Thursday, December 18, 2014

Policy toward Cuba needs to grow up

The United States has been trying to run the Castro regime out of Cuba for longer than President Obama has been alive. It hasn't worked. Now Obama wants to try something different — and more sensible.

Obama announced Wednesday a relaxation of restrictions against Cuba and the opening of diplomatic relations, which were severed in 1960 in response to Fidel Castro's coup and his embrace of communism. A year later, President Kennedy went ahead with a plot started by the Eisenhower administration to overthrow Castro through the support of anti-Castro exiles. The Bay of Pigs is remembered today as one of the great debacles of Cold War foreign policy. Cuban troops routed the ill-trained and ill-equipped insurgents.

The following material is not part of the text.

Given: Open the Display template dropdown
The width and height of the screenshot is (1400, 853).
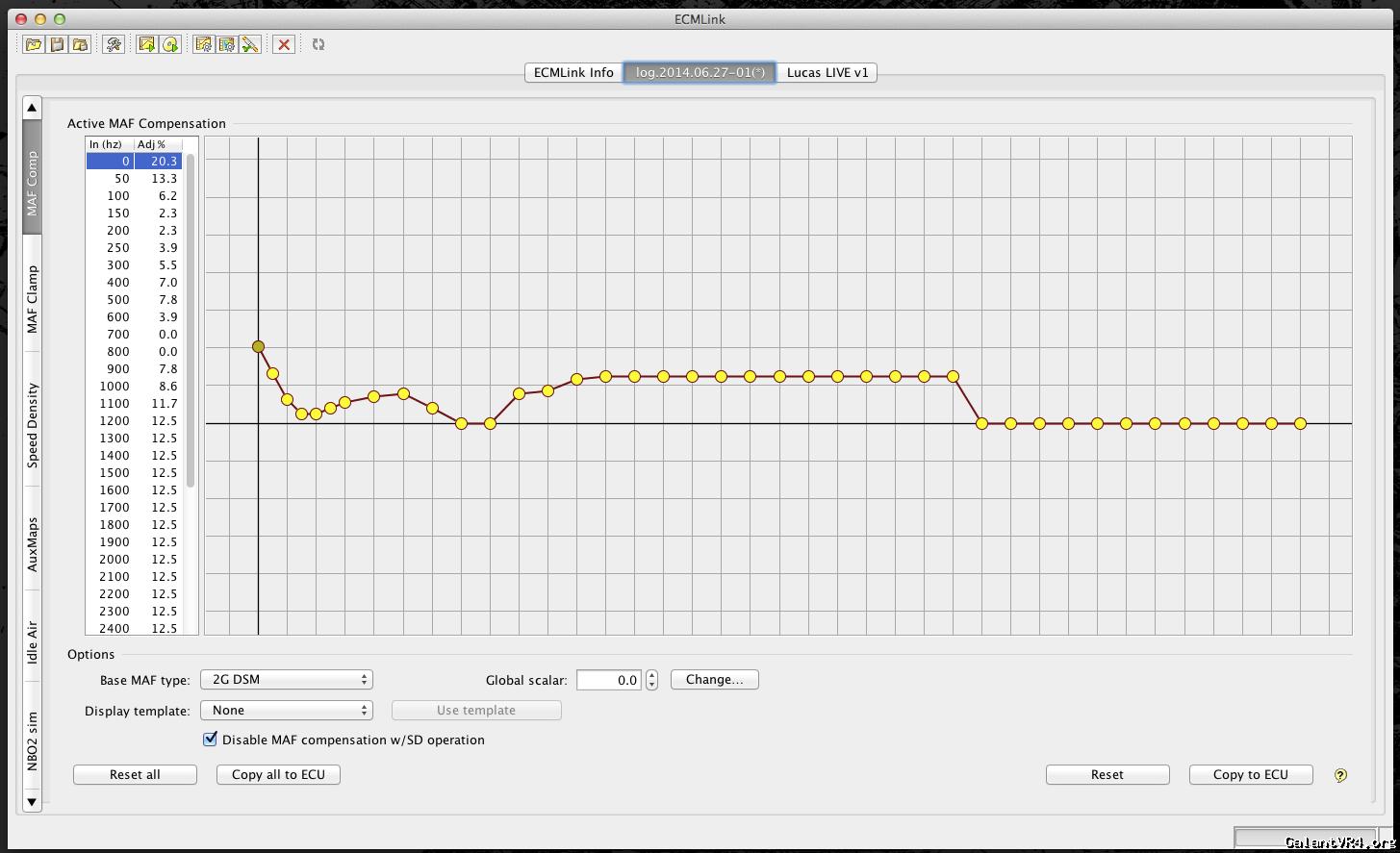Looking at the screenshot, I should [x=286, y=711].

 An embargo of trade with Cuba has not succeeded in more than 50 years, and it will not succeed for another 50 years. Cuba is a natural trading partner for the United States and was a favored tourist destination in the pre-Castro years.

It is difficult to justify an embargo of Cuba when regimes of similar or even worse human-rights and anti-American policies enjoy free trade and diplomatic recognition. Can the United States continue to isolate Cuba while it maintains normal relations with Russia, China, Venezuela, Saudi Arabia, Pakistan, Indonesia and other nations? If an embargo worked, wouldn't the United States have used it against other nations with totalitarian regimes or socialist economies?

The Cuban embargo was born out of Cold War fears, which were affirmed and exacerbated by the truly frightening 1962 Cuban Missile Crisis, but so much has changed since the Castro regime's early years. The Soviet Union has collapsed. The Cold War officially ended. Russia and China have embraced capitalism in one form or another. Cuba is no longer sending soldiers to fight proxy wars in Africa. The rationale for isolating Cuba has disappeared.

American interests lie with helping Cuba to reform, adopt more free-trade and human rights policies and come into the 21st century through the example of American freedoms and products. A trade embargo and other restrictions make no sense in 2014.